◆ **Testo della pagina**
= = = =

La sensazione è quella di esser tornati a metà febbraio. Le parole pronunciate da Serse Cosmi nel pre-Benevento sono la fotografia perfetta per raccontare il momento della Salernitana. “Sembra sia stato un mese completamente negativo ed invece venivamo da tre successi”. La brutta figura di Potenza ha fatto crollare nella Bersagliera le certezze che pur faticosamente l’allenatore umbro aveva riuscito a far entrare nella testa dei suoi calciatori, installando i file giusti per provare la scalata playoff. Ed invece la sua Salernitana è ritornata ad essere la brutta copia dell’inizio 2026, con fatica enorme nel costruire, arroccata a protezione dei suoi pali per non subire pericoli, senza forza per ripartire. E quel “Non riusciamo a fare un solo passaggio” sorpreso dalle telecamere nel cuore del primo tempo che è sinonimo di un blocco mentale da superare.
Sospiro di sollievo a fine gara
Nell’immediato post-partita, Serse Cosmi ha lasciato subito lo stadio Arechi. Motivi familiari lo hanno costretto a saltare il classico punto con la stampa. Qualche ora di preoccupazione e poi un sospiro di sollievo. A parlare ci ha pensato il vice-Scurto: abbottonato, a caccia di fiducia, proprio come la sua Salernitana in campo. Più profonde invece le valutazioni tra l’ad Umberto Pagano e il ds Daniele Faggiano. Hanno fatto loro da rappresentanti del club con la società ospite e con le istituzioni al seguito del Benevento. Nel post-gara è stato tempo di analisi, idee, punti di vista. Il presente dice quinto posto ma lo sguardo è rivolto ad una svolta societaria dietro l’angolo e non più evitabile.

= = = =

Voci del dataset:

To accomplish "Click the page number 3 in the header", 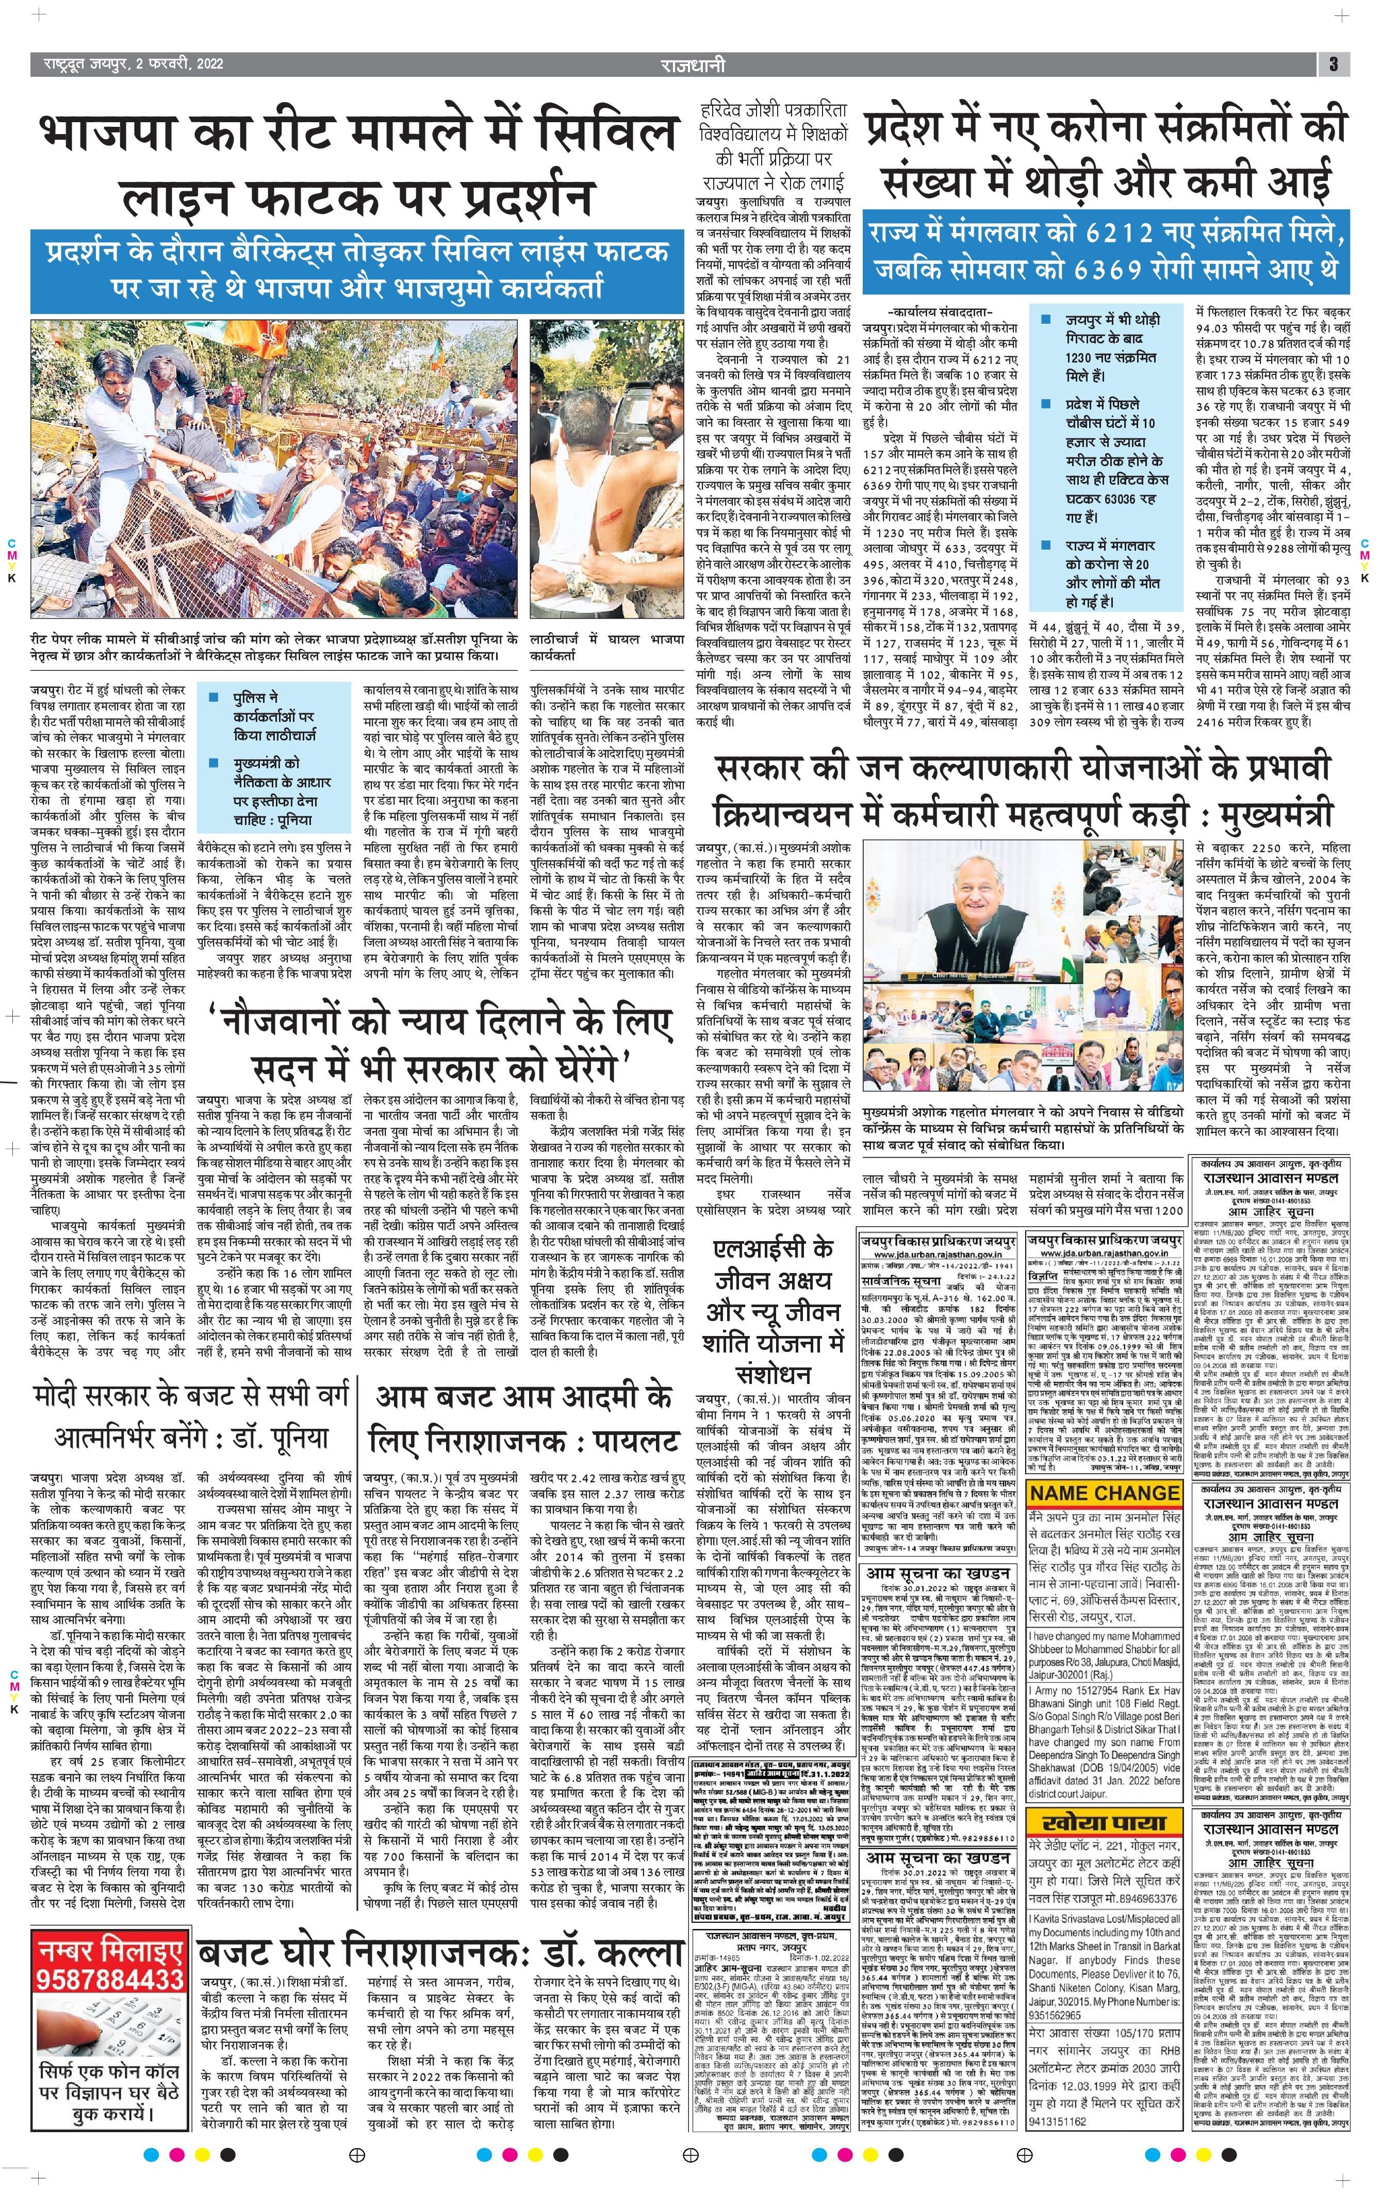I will click(x=1332, y=64).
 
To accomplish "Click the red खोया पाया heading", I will click(x=1104, y=1797).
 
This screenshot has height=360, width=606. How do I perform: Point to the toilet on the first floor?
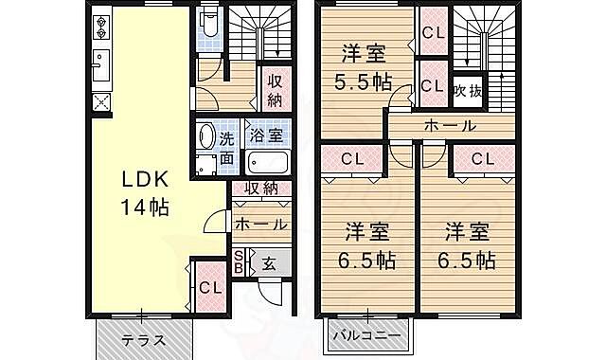210,25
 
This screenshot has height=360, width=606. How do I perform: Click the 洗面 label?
227,148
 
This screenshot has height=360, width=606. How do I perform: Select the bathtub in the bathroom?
266,162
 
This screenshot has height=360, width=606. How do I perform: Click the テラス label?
145,340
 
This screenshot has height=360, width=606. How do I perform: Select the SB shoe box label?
239,262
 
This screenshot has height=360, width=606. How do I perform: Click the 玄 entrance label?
269,263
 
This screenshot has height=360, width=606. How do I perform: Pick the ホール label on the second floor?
449,125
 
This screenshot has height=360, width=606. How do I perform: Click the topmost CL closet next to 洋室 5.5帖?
433,31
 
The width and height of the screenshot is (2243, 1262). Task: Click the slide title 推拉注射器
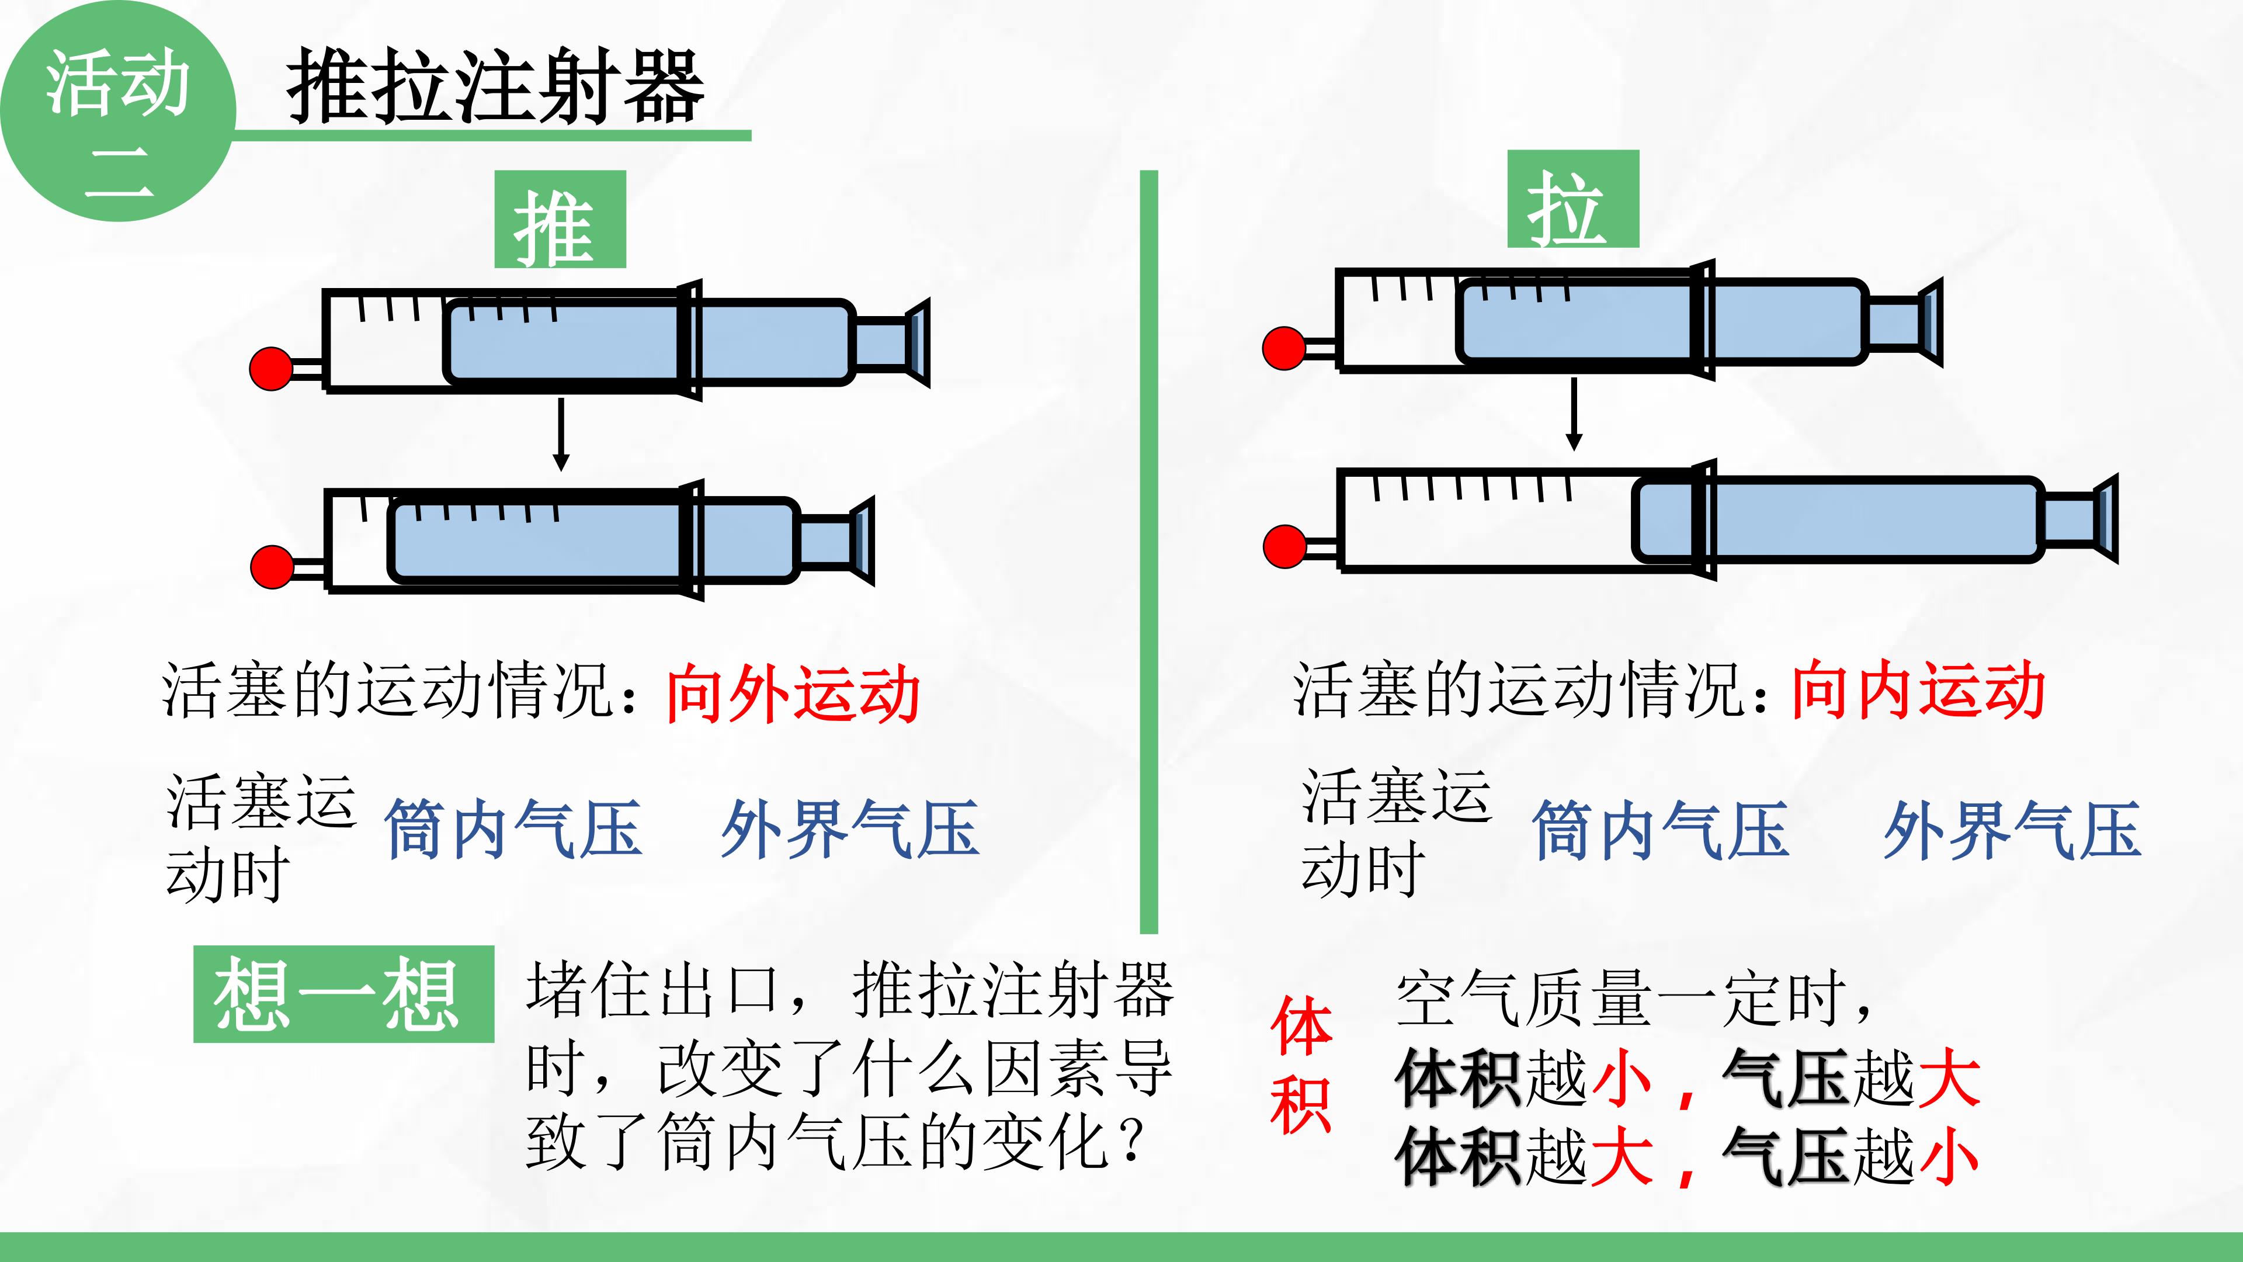(x=495, y=85)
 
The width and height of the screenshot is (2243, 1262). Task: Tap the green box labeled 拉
(x=1572, y=199)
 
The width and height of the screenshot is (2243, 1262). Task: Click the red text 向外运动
(x=793, y=694)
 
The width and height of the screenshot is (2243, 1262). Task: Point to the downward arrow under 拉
(x=1574, y=414)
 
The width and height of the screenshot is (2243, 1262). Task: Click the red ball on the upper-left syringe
(x=271, y=369)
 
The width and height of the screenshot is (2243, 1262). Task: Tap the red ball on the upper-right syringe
(x=1284, y=348)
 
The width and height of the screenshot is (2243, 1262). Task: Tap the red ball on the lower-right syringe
(x=1285, y=547)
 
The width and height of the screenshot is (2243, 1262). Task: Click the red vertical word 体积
(x=1301, y=1065)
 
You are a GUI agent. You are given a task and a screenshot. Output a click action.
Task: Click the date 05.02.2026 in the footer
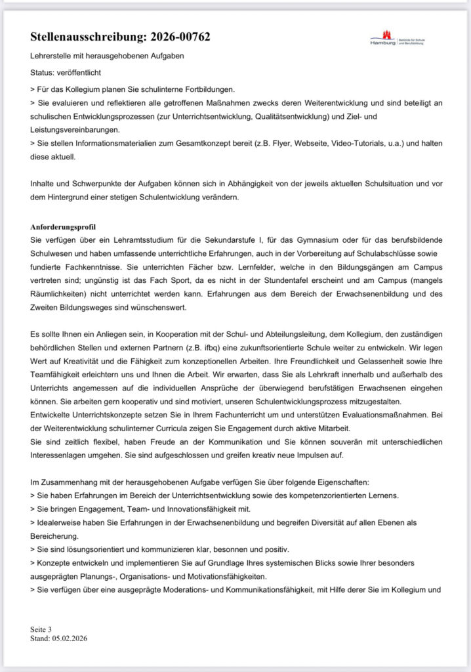[70, 637]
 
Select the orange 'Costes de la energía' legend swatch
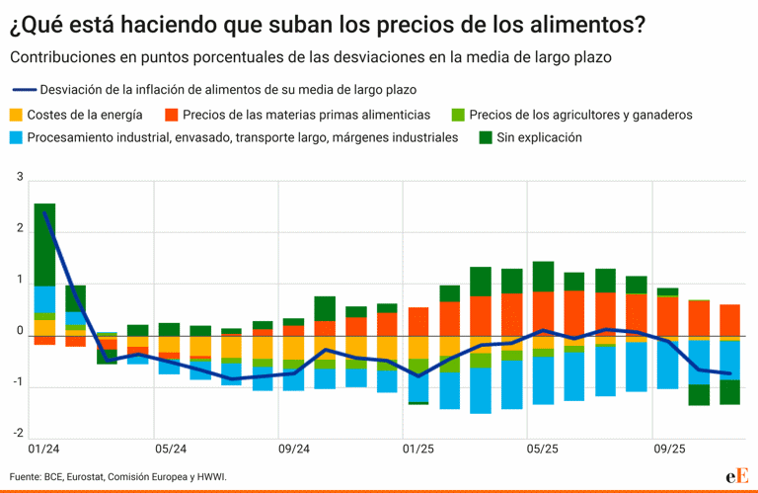[x=17, y=115]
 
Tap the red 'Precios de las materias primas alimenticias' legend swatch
[x=171, y=115]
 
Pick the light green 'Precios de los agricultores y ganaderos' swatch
[x=457, y=115]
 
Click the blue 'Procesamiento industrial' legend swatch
[x=17, y=138]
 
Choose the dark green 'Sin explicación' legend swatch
[x=486, y=138]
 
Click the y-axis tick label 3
[x=20, y=177]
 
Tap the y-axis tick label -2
[x=18, y=433]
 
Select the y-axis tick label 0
[x=20, y=331]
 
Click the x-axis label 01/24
[x=44, y=449]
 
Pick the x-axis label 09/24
[x=294, y=449]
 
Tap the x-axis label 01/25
[x=418, y=449]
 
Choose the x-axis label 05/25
[x=543, y=449]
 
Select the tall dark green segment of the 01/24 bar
[x=44, y=244]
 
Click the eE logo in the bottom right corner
[x=735, y=476]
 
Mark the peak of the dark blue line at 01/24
[x=44, y=212]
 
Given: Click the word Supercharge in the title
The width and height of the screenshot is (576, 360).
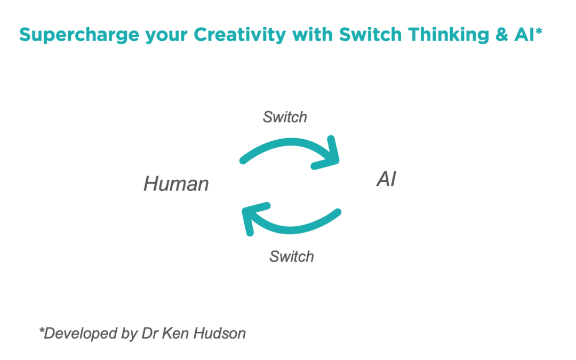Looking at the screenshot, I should tap(77, 35).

= = = =

◆ **Attività 1**
Estrai dall'articolo sulla Salernitana il passo compreso tra "La sensazione è" e "mentale da superare.", estremi inclusi.
◆ **Attività 2**
Secondo l'articolo sulla Salernitana, chi ha parlato dopo la partita al posto di Serse Cosmi?
I record non hanno alcun legame con l'articolo sulla Salernitana.

◆ **La tua soluzione 1**
La sensazione è quella di esser tornati a metà febbraio. Le parole pronunciate da Serse Cosmi nel pre-Benevento sono la fotografia perfetta per raccontare il momento della Salernitana. “Sembra sia stato un mese completamente negativo ed invece venivamo da tre successi”. La brutta figura di Potenza ha fatto crollare nella Bersagliera le certezze che pur faticosamente l’allenatore umbro aveva riuscito a far entrare nella testa dei suoi calciatori, installando i file giusti per provare la scalata playoff. Ed invece la sua Salernitana è ritornata ad essere la brutta copia dell’inizio 2026, con fatica enorme nel costruire, arroccata a protezione dei suoi pali per non subire pericoli, senza forza per ripartire. E quel “Non riusciamo a fare un solo passaggio” sorpreso dalle telecamere nel cuore del primo tempo che è sinonimo di un blocco mentale da superare.

◆ **La tua soluzione 2**
Il vice Scurto.